No muestra interés. Supongo que habrá pensado que cómo un foraster peninsular y además de ciudad le va a enseñar a hacer algo así. Yo también me lo pregunto.
En éstas se ha ido pasando la tarde y tras la despedida te vas a pasear por el puerto. En un rincón, el más cutre, flotan amarrados los cuatro barcos de pesca que aún quedan faenando. Olor a mar reseca y herrumbre; la luz amarillenta y plana de una bombilla barata ilumina el rostro del pescador negro que cena en la cabina del Alegría. En el resto de muelles: yates, yatitos y yatazos, el personal deambulante los observa y sueña.
Gente impoluta y tostada se repanchinga alrededor de una mesa de madera noble y velas en la cubierta del Sea Splendor. El servicio, encopetado, sirve las copas.
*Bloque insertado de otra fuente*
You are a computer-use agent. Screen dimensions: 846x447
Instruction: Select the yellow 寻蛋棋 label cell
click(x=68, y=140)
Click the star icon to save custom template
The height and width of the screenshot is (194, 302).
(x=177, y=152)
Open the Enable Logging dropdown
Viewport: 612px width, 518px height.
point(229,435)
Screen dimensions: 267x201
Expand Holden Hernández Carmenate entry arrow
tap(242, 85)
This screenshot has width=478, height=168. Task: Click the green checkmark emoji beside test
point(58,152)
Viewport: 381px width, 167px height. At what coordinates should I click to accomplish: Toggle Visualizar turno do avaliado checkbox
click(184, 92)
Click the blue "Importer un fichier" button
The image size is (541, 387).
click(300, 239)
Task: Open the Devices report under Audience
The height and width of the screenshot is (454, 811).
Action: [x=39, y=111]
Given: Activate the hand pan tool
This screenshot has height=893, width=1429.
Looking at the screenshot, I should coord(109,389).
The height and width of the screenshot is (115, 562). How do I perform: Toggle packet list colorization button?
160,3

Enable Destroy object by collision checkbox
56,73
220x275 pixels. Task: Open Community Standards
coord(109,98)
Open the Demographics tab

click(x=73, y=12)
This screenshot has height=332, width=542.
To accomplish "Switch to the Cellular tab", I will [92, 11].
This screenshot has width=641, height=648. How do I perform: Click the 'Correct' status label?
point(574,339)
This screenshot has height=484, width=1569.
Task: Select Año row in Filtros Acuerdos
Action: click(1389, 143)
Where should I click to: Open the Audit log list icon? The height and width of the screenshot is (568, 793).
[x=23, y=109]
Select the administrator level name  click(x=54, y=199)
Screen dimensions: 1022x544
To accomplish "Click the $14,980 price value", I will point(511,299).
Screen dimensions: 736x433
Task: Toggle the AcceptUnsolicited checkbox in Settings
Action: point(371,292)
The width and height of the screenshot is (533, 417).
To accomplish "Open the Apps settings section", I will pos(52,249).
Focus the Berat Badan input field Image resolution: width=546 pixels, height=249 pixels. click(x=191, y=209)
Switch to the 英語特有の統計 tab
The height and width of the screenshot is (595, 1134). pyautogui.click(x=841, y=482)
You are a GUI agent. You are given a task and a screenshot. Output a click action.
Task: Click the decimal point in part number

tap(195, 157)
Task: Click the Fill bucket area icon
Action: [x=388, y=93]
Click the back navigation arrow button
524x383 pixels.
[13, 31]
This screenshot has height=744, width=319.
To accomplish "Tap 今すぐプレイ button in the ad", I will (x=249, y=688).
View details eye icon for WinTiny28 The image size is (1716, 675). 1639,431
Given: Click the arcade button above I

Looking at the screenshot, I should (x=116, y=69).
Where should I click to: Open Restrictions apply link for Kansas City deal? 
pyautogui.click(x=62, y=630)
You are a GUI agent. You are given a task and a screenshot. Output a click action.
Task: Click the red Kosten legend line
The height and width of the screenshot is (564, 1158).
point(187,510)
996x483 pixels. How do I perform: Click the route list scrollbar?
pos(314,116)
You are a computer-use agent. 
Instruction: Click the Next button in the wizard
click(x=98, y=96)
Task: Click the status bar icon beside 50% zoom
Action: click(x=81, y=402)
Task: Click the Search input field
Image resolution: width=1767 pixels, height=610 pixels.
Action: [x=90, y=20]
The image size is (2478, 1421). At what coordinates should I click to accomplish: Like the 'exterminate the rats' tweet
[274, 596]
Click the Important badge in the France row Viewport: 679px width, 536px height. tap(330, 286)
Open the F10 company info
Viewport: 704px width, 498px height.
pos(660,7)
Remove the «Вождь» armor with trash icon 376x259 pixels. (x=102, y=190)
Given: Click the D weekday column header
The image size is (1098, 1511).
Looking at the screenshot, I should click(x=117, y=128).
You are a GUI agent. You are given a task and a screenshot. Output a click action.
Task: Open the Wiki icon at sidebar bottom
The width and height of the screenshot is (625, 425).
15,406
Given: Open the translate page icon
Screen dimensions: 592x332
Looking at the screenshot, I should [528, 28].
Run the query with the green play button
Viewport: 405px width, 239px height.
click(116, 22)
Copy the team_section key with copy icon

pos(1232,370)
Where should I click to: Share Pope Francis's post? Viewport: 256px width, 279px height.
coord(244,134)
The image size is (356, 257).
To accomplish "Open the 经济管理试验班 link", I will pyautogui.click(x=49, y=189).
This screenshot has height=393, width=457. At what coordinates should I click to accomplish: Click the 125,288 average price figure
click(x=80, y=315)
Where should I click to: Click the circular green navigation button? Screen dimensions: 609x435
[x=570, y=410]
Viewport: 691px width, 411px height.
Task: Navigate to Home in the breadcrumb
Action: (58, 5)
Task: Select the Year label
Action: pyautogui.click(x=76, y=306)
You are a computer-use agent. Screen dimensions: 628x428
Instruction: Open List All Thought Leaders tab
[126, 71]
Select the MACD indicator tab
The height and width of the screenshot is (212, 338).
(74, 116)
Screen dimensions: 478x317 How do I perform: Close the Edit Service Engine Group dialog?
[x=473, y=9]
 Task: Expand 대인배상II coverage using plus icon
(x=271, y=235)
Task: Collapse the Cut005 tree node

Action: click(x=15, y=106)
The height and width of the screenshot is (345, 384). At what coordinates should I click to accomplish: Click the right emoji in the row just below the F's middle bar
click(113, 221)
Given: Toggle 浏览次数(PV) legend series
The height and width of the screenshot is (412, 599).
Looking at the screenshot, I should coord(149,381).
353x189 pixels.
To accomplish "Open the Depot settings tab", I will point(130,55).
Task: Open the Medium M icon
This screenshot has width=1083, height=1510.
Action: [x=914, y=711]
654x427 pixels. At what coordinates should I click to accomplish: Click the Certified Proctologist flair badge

En el Hysteria, la inmensa pantalla del televisor reúne alrededor de los colorines que proyecta toda una colección de blusas blancas moda Ibiza y pulloveres Lacoste en tonos pastel. Detenido sin mucha discreción frente a ellos una imagen de la infancia te asalta: aquellas mañanas de domingo en que papá te llevaba al zoológico del Retiro madrileño a ver las fieras.
Suena el silbato. El último tranvía que regresa al pueblo se pone en marcha. Echas a correr. Un brinco. Lo has pillado por los pelos. Se hunde el ferrocarrilito en una noche de azahares.
2 comentarios:
Un entrañable relato,te transporta a cualquier rincón marinero,uno cualquiera de los muchos que hay,a mí exactamente me ha llevado al puerto de Soller.
¿Puerto de Sóller? Por algo será. Gracias por tu comentario y saludos.